Today has been very busy and has felt long. Hana woke up and seemed pretty cranky, maybe sad and in pain – more like I would expect.
First, her X-ray showed her pneumothoraces are completely resolved so that was great. They gave her regular nasal cannulas and turned her down to 2L. They restarted her feeds of breast milk at only 10mL an hour. She got an IV that wasn’t flushing well taken out of her foot. She got her leaky arterial line out, they were going to wait another day but they didn’t really want her losing any more blood. Her hematocrit was 21 and her hemoglobin was 7.4 so they gave her a blood transfusion.
She got two breathing treatments – one she will get twice a day until she is discharged from the hospital, it’s to protect against the spores that may be in the air from all the new hospital construction. To do the breathing treatment, they hold a mask over her face – she does not like that! The second breathing treatment, pentamidine, is supposed to be administered once a month but we think she had an allergic reaction to it. Hana started to get hives on her neck and then her abdomen and back. They gave her Benadryl and then IV hydrocortisone. Then they wrote in her chart to never give pentamidine again. We were worried that the rash was from the blood transfusion but it started three hours after the transfusion started, so they don’t think it was the blood.
Hana’s blood pressure and central venous pressure has been higher but they think that’s because she has so much more volume from all the transfused blood. She is getting more Lasix and diuril (and therefore more potassium). She looks puffy. She will probably get puffy from the prednisolone that she will need to take for 9 months.
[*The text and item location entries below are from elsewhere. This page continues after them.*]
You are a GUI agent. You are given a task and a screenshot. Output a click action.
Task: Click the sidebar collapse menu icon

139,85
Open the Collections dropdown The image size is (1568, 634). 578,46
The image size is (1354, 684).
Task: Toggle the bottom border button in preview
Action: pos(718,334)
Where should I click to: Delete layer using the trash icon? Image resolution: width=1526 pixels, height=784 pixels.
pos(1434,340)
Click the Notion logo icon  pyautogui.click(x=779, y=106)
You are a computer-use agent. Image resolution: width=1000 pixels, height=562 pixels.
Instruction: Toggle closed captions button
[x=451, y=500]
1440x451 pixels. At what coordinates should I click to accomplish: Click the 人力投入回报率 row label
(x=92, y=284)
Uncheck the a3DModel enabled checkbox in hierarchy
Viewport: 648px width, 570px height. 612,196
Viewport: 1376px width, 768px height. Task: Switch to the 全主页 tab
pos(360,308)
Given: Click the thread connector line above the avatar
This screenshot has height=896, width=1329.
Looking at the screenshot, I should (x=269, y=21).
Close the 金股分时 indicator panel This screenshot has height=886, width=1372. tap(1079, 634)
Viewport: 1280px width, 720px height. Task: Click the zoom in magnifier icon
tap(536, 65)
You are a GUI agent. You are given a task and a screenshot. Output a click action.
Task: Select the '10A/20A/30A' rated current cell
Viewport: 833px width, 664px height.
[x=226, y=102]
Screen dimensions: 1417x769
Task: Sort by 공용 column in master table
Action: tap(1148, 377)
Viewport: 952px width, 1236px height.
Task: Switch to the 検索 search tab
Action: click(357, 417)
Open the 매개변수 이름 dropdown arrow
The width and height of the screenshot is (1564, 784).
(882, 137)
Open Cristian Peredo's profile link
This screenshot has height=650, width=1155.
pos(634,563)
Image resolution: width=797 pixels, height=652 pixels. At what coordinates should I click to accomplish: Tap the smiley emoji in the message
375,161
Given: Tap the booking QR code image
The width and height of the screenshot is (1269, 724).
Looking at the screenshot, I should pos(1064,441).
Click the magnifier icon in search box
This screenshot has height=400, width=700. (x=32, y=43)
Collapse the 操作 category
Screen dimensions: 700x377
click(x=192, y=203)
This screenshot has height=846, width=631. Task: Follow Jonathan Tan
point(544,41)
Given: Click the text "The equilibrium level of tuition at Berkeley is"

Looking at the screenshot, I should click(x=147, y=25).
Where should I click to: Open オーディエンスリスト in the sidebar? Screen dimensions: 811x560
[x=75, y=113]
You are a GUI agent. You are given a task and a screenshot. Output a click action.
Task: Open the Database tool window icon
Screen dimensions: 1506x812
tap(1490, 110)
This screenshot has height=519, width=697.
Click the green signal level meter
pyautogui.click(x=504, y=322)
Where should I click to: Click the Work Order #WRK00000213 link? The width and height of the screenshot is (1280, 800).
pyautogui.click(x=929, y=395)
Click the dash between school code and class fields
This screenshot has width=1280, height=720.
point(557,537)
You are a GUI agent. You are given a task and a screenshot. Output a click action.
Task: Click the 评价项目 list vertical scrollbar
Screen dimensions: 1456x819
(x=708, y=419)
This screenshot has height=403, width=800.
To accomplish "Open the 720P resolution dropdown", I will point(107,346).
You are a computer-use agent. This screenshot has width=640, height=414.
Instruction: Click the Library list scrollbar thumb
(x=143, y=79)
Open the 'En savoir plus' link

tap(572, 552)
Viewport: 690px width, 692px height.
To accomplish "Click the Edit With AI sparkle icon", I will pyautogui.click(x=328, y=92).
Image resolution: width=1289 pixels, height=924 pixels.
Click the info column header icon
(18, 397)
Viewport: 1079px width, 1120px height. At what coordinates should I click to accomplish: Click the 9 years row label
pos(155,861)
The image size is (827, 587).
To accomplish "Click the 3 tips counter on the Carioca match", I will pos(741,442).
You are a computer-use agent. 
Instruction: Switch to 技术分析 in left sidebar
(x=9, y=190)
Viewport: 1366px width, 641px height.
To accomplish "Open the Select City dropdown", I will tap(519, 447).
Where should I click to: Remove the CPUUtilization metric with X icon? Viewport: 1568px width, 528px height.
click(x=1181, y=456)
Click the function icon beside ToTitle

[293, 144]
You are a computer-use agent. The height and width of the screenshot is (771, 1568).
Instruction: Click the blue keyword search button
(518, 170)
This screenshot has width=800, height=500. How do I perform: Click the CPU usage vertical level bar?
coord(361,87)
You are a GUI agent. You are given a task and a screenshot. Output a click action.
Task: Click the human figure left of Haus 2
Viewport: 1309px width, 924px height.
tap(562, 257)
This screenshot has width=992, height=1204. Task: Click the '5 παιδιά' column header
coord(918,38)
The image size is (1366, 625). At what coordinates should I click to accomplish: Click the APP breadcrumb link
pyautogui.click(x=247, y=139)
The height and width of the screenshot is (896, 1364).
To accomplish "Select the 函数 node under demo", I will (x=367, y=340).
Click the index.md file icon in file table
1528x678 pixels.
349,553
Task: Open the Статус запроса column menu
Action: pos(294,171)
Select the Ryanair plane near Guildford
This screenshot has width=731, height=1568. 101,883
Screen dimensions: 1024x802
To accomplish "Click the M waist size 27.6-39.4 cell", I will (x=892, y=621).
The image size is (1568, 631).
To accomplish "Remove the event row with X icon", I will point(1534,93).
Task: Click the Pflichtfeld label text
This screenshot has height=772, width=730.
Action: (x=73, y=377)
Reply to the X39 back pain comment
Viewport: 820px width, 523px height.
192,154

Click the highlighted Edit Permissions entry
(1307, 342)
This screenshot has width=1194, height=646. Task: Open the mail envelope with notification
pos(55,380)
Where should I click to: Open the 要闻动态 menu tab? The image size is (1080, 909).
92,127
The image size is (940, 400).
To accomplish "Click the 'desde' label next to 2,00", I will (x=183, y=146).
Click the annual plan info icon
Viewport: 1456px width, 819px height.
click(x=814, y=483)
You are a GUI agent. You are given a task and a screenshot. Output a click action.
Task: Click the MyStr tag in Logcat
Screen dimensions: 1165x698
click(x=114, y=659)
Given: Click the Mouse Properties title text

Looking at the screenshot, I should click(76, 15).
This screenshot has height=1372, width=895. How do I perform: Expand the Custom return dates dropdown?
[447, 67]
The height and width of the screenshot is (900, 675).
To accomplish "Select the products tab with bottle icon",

They hope to shut off the milrinone very early Friday morning. After a day off of it she might be able to be moved back upstairs, out of the CVICU, as early as Saturday. Incredible! After that she would be on the floor at least a week before being discharged. It’s crazy to think such a thought.
Today Paul and I started receiving our transplant education. First we went over medications with the transplant pharmacist. It’s a whole new world. At least I understand more about medications in general now. Then we met with the transplant nurse practitioner to start going over care, signs of rejection, who to call, etc. We will have two more education sessions with the NP before being discharged.
Hana drank about 100 mL of breast milk, which I thought was great since she hadn’t had anything since last Friday. She also took her Tacrolimus (Prograf) by mouth again, which continues to be successful, thank goodness. The best thing was I got to finally hold Hana today, it was so wonderful!
Hopefully Hana will be able to get more sleep – it’s hard to sleep in the ICU. She doesn’t seem very happy, more like sad or maybe just in pain, so I hope she continues to heal and fall in love with her own heart. Maybe we could all try to do the same too!
Hana’s breathing tube came out! It went very smoothly! Hopefully they can continue to wean her ventilation so she can start getting tube feeds. Her echocardiogram looked about the same as yesterday. They may even take a few chest tubes out today.
Just a tidbit of information – her donor heart matched her A+ blood type.
194 days in the hospital, 2 full days with her new heart!